● **Directions for this task**
What is needed is an exact copy of the line with "О компании (288, 86)" and all lines that follow it in the entries below, the last line included.

##########

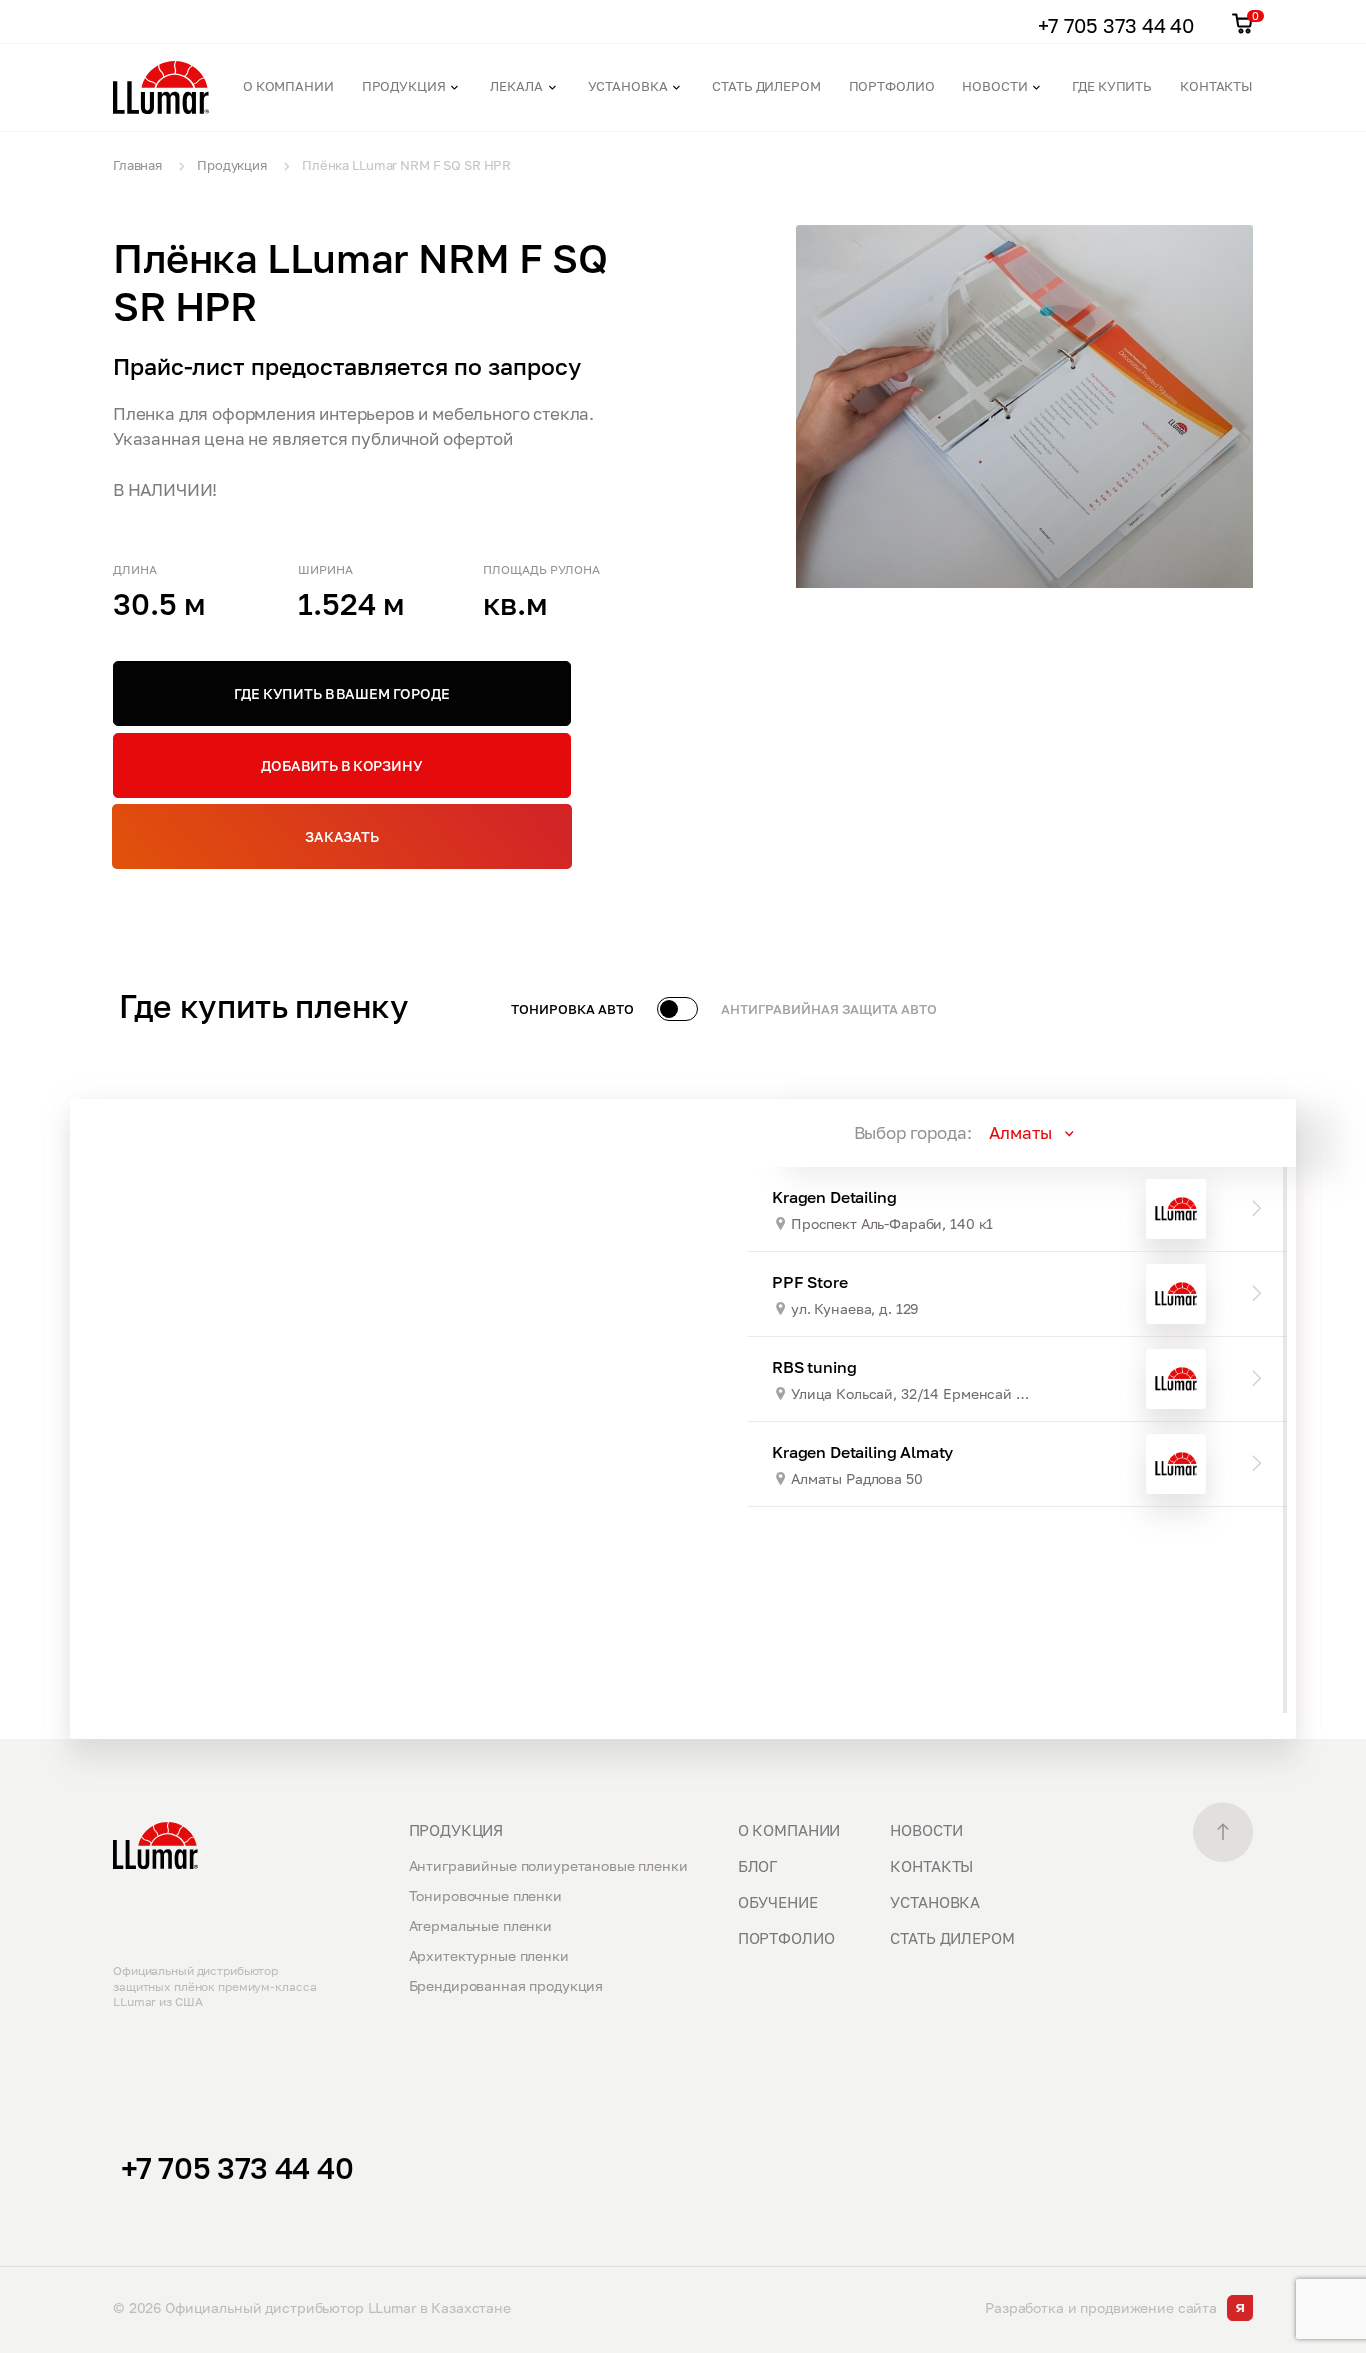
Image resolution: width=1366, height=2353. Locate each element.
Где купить (1112, 86)
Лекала (516, 86)
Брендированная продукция (506, 1985)
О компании (288, 86)
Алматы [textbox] (1020, 1132)
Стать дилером (766, 86)
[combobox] (1085, 1133)
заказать (342, 836)
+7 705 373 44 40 (237, 2168)
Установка (628, 86)
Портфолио (892, 86)
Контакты (1216, 86)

##########

● **Solution to this task**
О компании (288, 86)
Алматы [textbox] (1020, 1132)
Стать дилером (766, 86)
[combobox] (1085, 1133)
заказать (342, 836)
+7 705 373 44 40 (237, 2168)
Установка (628, 86)
Портфолио (892, 86)
Контакты (1216, 86)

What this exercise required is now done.